Re: [PATCH v4] mm: add zblock allocator

linux-mm.kvack.org archive mirror
 help / color / mirror / Atom feed

From: Yosry Ahmed <yosry.ahmed@linux.dev>
To: Vitaly Wool <vitaly.wool@konsulko.se>
Cc: linux-mm@kvack.org, akpm@linux-foundation.org,
	linux-kernel@vger.kernel.org, Nhat Pham <nphamcs@gmail.com>,
	Shakeel Butt <shakeel.butt@linux.dev>,
	Johannes Weiner <hannes@cmpxchg.org>,
	Igor Belousov <igor.b@beldev.am>,
	Minchan Kim <minchan@kernel.org>,
	Sergey Senozhatsky <senozhatsky@chromium.org>
Subject: Re: [PATCH v4] mm: add zblock allocator
Date: Wed, 30 Apr 2025 05:27:18 -0700	[thread overview]
Message-ID: <aBIXJrbxCmYSoCuz@Asmaa.> (raw)
In-Reply-To: <e764d05a-6a83-4563-9f28-3f1a3e28727b@konsulko.se>

On Wed, Apr 23, 2025 at 09:53:48PM +0200, Vitaly Wool wrote:
> On 4/22/25 12:46, Yosry Ahmed wrote:
> > I didn't look too closely but I generally agree that we should improve
> > zsmalloc where possible rather than add a new allocator. We are trying
> > not to repeat the zbud/z3fold or slub/slob stories here. Zsmalloc is
> > getting a lot of mileage from both zswap and zram, and is more-or-less
> > battle-tested. Let's work toward building upon that instead of starting
> > over.
> 
> The thing here is, zblock is using a very different approach to small object
> allocation. The idea is: we have an array of descriptors which correspond to
> multi-page blocks divided in chunks of equal size (block_size[i]). For each
> object of size x we find the descriptor n such as:
> 	block_size[n-1] < n < block_size[n]
> and then we store that object in an empty slot in one of the blocks. Thus,
> the density is high, the search is fast (rbtree based) and there are no
> objects spanning over 2 pages, so no extra memcpy involved.

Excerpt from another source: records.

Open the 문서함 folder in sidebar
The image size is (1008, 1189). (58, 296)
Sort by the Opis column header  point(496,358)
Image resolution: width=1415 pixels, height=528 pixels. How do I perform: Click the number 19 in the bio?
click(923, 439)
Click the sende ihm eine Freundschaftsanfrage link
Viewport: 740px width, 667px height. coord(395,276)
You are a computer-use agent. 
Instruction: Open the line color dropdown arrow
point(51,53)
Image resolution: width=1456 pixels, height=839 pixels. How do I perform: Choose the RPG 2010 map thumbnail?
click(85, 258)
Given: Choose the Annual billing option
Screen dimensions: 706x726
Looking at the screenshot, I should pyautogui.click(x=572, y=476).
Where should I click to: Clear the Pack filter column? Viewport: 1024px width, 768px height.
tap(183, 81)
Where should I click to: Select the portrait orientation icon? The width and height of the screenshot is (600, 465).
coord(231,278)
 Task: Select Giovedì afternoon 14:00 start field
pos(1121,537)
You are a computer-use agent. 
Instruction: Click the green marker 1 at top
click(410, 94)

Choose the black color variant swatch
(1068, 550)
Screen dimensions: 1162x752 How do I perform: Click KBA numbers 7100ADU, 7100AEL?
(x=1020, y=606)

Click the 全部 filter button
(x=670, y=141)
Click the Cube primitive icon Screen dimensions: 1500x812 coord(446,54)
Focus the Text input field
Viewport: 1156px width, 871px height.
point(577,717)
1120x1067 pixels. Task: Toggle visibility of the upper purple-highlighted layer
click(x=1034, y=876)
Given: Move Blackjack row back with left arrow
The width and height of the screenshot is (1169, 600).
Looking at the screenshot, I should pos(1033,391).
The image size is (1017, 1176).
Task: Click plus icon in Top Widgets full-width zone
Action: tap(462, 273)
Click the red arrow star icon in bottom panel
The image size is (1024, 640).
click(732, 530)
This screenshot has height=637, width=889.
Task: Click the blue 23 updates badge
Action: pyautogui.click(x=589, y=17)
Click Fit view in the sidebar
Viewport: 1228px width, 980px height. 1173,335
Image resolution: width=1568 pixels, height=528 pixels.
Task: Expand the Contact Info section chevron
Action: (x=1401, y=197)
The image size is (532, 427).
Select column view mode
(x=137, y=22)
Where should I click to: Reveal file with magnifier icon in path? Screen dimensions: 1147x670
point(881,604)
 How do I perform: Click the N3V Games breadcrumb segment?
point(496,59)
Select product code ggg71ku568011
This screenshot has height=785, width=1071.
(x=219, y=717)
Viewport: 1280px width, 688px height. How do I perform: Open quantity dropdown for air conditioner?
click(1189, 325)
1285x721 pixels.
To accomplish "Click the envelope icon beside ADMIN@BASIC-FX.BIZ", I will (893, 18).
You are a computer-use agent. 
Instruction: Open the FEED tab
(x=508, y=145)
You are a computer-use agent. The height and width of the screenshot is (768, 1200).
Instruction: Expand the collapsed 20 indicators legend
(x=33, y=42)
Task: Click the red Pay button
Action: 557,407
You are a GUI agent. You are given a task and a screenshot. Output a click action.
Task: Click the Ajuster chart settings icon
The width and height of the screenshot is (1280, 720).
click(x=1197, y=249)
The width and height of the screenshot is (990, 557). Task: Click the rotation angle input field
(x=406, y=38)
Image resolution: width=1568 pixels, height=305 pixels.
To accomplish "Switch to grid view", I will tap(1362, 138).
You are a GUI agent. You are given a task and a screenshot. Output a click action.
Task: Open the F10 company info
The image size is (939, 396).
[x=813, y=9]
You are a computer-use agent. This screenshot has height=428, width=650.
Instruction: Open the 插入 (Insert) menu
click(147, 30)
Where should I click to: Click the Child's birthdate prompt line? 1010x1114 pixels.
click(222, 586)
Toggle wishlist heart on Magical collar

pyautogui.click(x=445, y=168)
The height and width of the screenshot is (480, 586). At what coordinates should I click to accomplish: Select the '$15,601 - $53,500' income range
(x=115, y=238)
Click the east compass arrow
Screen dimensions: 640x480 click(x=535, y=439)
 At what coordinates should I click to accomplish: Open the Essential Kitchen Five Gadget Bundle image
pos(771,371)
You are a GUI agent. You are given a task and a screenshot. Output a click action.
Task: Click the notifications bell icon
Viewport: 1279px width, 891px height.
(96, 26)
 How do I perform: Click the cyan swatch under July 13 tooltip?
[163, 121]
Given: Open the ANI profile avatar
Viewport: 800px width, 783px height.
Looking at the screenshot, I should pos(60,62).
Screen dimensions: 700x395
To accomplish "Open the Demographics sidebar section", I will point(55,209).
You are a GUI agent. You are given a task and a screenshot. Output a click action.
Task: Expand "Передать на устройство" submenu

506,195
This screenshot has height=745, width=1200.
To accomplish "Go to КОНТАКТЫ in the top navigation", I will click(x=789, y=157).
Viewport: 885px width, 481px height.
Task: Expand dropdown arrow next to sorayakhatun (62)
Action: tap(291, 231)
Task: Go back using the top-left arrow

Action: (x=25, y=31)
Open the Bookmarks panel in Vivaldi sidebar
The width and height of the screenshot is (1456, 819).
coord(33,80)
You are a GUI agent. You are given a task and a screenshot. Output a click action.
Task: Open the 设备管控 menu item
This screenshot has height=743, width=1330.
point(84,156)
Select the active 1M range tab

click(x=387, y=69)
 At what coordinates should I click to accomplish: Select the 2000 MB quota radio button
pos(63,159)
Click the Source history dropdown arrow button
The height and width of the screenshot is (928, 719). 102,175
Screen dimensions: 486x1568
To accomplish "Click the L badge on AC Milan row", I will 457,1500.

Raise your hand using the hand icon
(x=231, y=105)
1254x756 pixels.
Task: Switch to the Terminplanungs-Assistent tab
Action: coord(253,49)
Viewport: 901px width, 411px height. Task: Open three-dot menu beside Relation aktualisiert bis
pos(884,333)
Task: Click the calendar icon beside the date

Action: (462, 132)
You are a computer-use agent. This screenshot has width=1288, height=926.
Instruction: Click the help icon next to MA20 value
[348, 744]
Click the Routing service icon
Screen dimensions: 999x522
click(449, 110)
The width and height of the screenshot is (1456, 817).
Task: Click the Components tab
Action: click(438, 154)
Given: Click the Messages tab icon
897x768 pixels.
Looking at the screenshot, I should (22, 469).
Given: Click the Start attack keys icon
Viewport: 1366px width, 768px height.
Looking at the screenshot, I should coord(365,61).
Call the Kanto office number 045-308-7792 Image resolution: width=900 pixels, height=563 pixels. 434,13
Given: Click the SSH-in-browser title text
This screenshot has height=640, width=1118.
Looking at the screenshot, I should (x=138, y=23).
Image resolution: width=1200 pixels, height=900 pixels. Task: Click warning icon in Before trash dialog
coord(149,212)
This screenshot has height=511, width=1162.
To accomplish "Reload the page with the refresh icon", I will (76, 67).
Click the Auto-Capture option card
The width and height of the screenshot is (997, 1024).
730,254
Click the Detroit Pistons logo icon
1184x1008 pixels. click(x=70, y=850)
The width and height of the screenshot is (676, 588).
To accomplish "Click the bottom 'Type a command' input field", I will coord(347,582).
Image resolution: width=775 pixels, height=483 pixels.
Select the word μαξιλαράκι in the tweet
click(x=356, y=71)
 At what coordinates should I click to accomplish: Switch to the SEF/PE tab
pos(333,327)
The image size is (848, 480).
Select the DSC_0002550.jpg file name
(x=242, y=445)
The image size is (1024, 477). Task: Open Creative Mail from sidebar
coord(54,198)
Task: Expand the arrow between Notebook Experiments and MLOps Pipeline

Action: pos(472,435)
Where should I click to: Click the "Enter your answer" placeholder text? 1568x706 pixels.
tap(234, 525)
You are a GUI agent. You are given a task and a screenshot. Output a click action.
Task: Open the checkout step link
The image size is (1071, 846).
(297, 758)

The block sizes seem to be similar in principle to class sizes in
zsmalloc. It seems to me that there are two apparent differentiating
properties to zblock:

- Block lookup uses an rbtree, so it's faster than zsmalloc's list
  iteration. On the other hand, zsmalloc divides each class into
  fullness groups and tries to pack almost full groups first. Not sure
  if zblock's approach is strictly better.

- Zblock uses higher order allocations vs. zsmalloc always using order-0
  allocations. I think this may be the main advantage and I remember
  asking if zsmalloc can support this. Always using order-0 pages is
  more reliable but may not always be the best choice.

On the other hand, zblock is lacking in other regards. For example:
- The lack of compaction means that certain workloads will see a lot of
  fragmentation. It purely depends on the access patterns. We could end
  up with a lot of blocks each containing a single object and there is
  no way to recover AFAICT.

- Zblock will fail if a high order allocation cannot be satisfied, which
  is more likely to happen under memory pressure, and it's usually when
  zblock is needed in the first place.

- There's probably more, I didn't check too closely, and I am hoping
  that Minchan and Sergey will chime in here.

> 
> And with the latest zblock, we see that it has a clear advantage in
> performance over zsmalloc, retaining roughly the same allocation density for
> 4K pages and scoring better on 16K pages. E. g. on a kernel compilation:
> 
> * zsmalloc/zstd/make -j32 bzImage
> 	real	8m0.594s
> 	user	39m37.783s
> 	sys	8m24.262s
> 	Zswap:            200600 kB <-- after build completion
> 	Zswapped:         854072 kB <-- after build completion
> 	zswpin 309774
> 	zswpout 1538332
> 
> * zblock/zstd/make -j32 bzImage
> 	real	7m35.546s
> 	user	38m03.475s
> 	sys	7m47.407s
> 	Zswap:            250940 kB <-- after build completion
> 	Zswapped:         870660 kB <-- after build completion
> 	zswpin 248606
> 	zswpout 1277319
> 
> So what we see here is that zblock is definitely faster and at least not
> worse with regard to allocation density under heavy load. It has slightly
> worse _idle_ allocation density but since it will quickly catch up under
> load it is not really important. What is important is that its
> characteristics don't deteriorate over time. Overall, zblock is simple and
> efficient and there is /raison d'etre/ for it.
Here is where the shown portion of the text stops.